I also think that the OP was misleading when requesting a 'slang' term for what is not a slang term.

Some examples :

" High school kids "  (from 13 to 18)

" College kids " (from 18 to 22, or until they graduate)

" That tall guy over there is my kid - he's 35 "


----------



## theartichoke

Odysseus54 said:


> And I don't - 'kid', at least in AE, covers from 'ragazzino/a' to 'ragazzo/a'.



I'd say that "kid" can go much younger, too: "little kids" would be anywhere from about 1 to 6, and anyone from 6 to 13 is most definitely a kid. For me, it's simply the colloquial synonym for "child" up until the person is no longer an actual child, at which point I use it as you describe in #32.


----------



## Lollio222

sal tesio said:


> thank you I Kester.  I have been using the word for years and have never known how to spell it.  Grazie uaglio.
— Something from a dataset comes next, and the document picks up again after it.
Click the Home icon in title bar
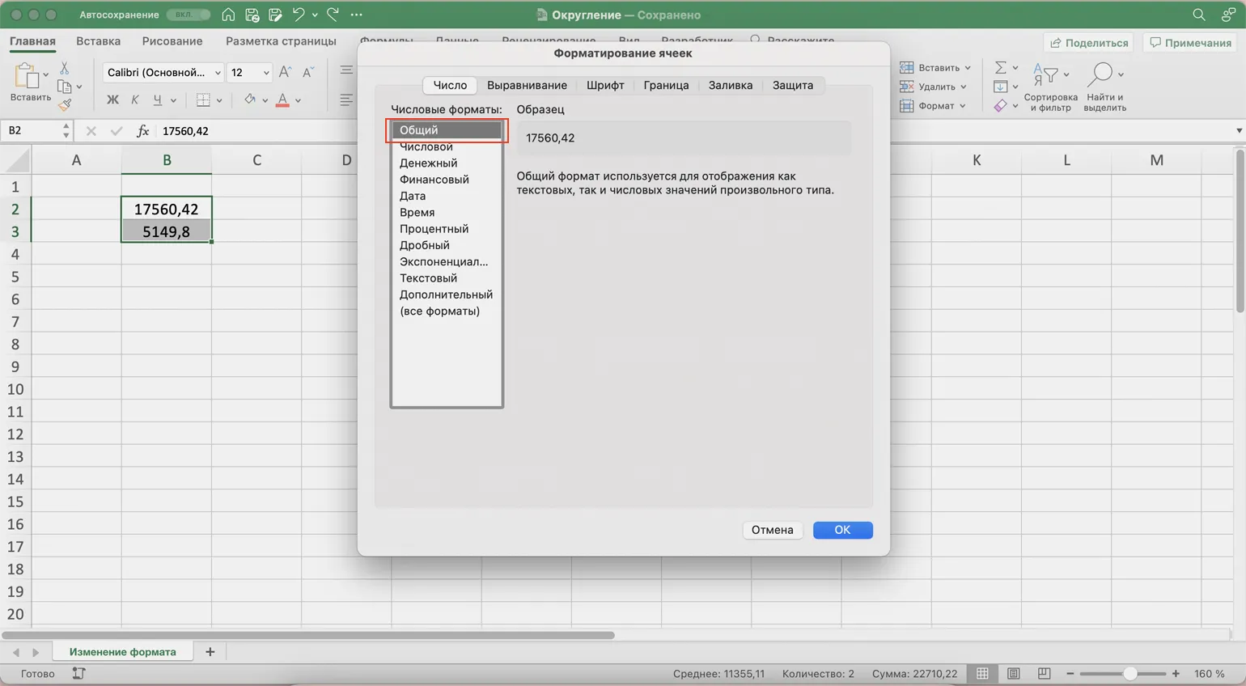Screen dimensions: 1246x686 click(228, 15)
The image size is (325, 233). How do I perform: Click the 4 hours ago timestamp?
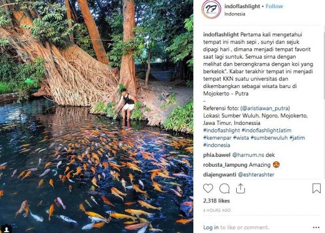coord(217,210)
I was looking for this answer too... lol Who would have known it was spelt like that..!! Stefania


----------



## london calling

Paulfromitaly said:


> It's not Italian. It might be dialect.


Never heard Viol/Viole in Salerno or Naples. It sounds like a pet name: Violé, which here would be short for the name Violetta, which in turn could be a pet name for Viola (how confusing.). The same thing happens with other names here, for example  Giovanna - Giovannella - Giovanné.

PS. To me as a speaker of BE 'kids' is pretty much a slang term. I know others feel differently but I would never talk of a friend's or relative's children as 'kids', because 'kids' to me means the irritating variety (brats...)  and I would feel I was being rude. And I would certainly never say 'college kids' as they do in the US: they're young adults, not children.


----------



## Lollio222

london calling said:


> Never heard Viol/Viole in Salerno or Naples. It sounds like a pet name: Violé, which here would be short for the name Violetta, which in turn could be a pet name for Viola (how confusing.). The same thing happens with other names here, for example  Giovanna - Giovannella - Giovanné.
> 
> PS. To me as a speaker of BE 'kids' is pretty much a slang term. I know others feel differently but I would never talk of a friend's or relative's children as 'kids', because 'kids' to me means the irritating variety (brats...)  and I would feel I was being rude. And I would certainly never say 'college kids' as they do in the US: they're young adults, not children.




It definitely is Italian, perhaps a dialect from my father's region but he would say it to get someone's attention. It brought me back many memories of a better time but its spelling is definitely not how I thought it would be spelt and so that's how I found it on here. Someone else was asking as well..


----------



## metazoan

We have varied opinions on the age boundaries and tone of "kid". My feeling is that _kid_ really does match best to _ragazzino_ as @pebblespebbles suggests. @Odysseus54 noted the extended use in the US to describe teenagers, young adults, and one's children no matter how old. I believe that started facetiously, although it may have become less so since. @london calling senses a slight pejorative (equating with 'brat') in BE, but the tone when used in the US is fairly neutral.


----------



## Pietruzzo

Lollio222 said:


> london calling said:
> 
> 
> 
> Never heard Viol/Viole in Salerno or Naples.
> 
> 
> 
> It definitely is Italian, perhaps a dialect from my father's region
Click to expand...

 I'm not sure whether you are talking about "uagliò", as in your previous post, or about  this mysterious alleged neapolitan word "viol". Unless you think they are the same thing, which would add confusion. In any case "uagliò" could be used only with male "kids".


----------



## pebblespebbles

Hi, I think "viol" comes from a word like "figlio"("figliolo" is a toscano version for kid), were  "f" becomes "v" and "gli" is contracted. I heart it few times a long time ago...


----------



## london calling

pebblespebbles said:


> Hi, I think "viol" comes from a word like "figlio"("figliolo" is a toscano version for kid), were  "f" becomes "v" and "gli" is contracted. I heart it few times a long time ago...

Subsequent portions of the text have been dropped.